_Task prompt_.
Wherever the listing has a line with the string "Open", copy that line out.

_Records shown_.
• • • • •

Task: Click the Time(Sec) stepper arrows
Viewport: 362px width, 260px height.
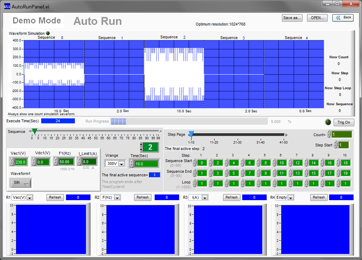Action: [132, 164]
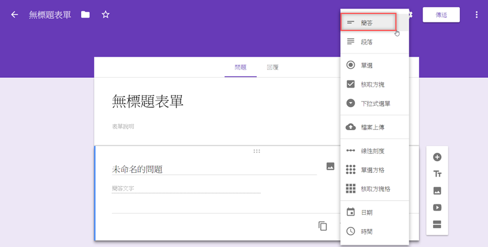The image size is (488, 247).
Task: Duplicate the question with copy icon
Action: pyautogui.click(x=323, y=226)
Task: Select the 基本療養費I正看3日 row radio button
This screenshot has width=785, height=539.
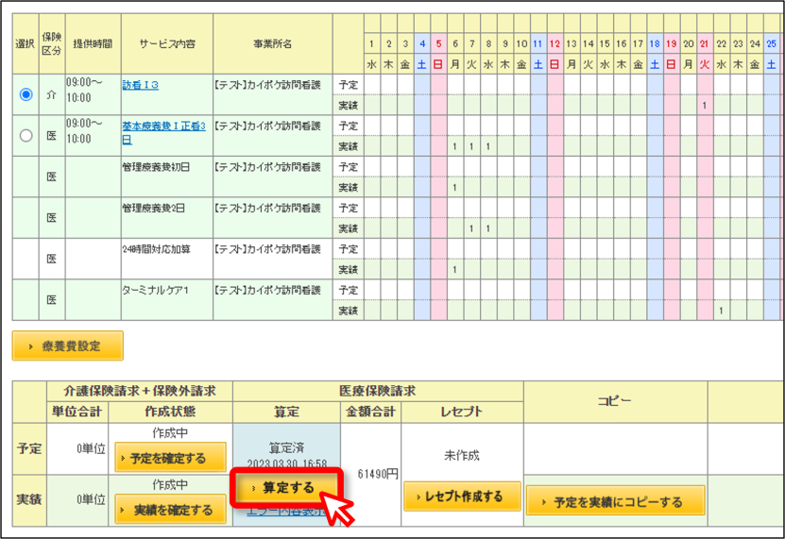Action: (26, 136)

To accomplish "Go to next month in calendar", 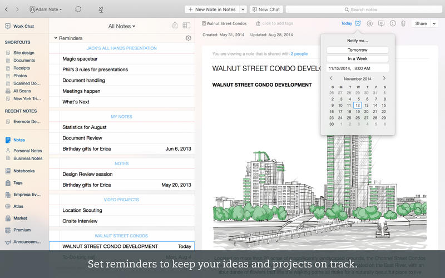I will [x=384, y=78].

• • • • •

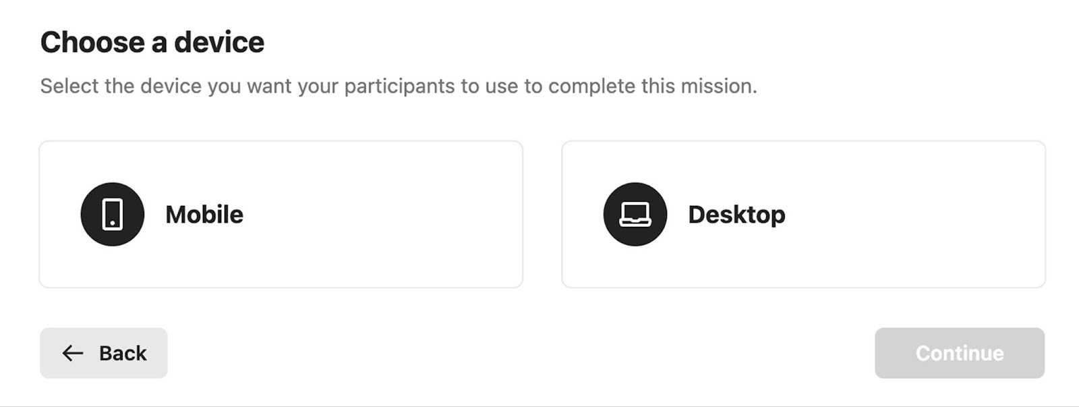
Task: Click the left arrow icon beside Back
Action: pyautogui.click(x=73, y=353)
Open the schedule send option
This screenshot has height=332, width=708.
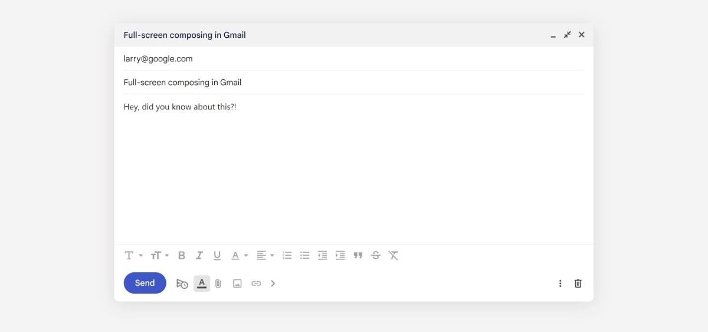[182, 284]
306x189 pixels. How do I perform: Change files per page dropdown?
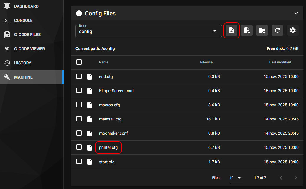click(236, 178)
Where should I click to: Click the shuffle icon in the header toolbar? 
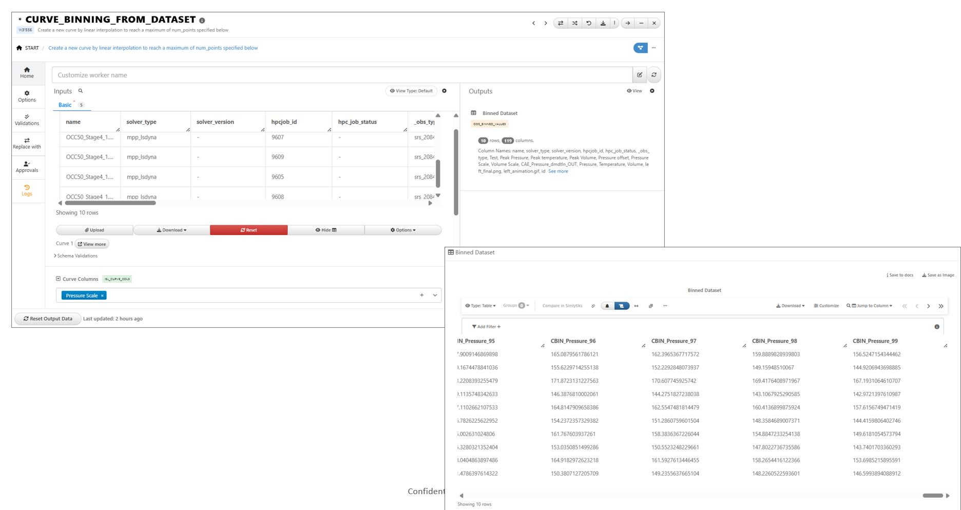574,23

• • • • •

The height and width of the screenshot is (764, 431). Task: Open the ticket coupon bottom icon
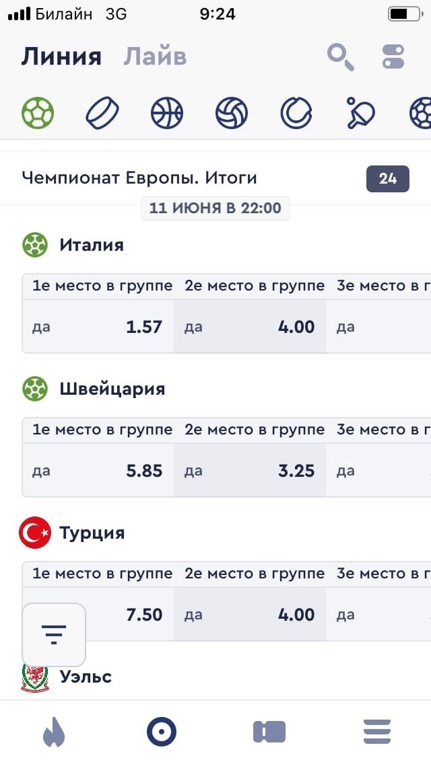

• • • • •

_Solution for this exercise_.
Open the schedule send option
The height and width of the screenshot is (764, 431). Task: Open the ticket coupon bottom icon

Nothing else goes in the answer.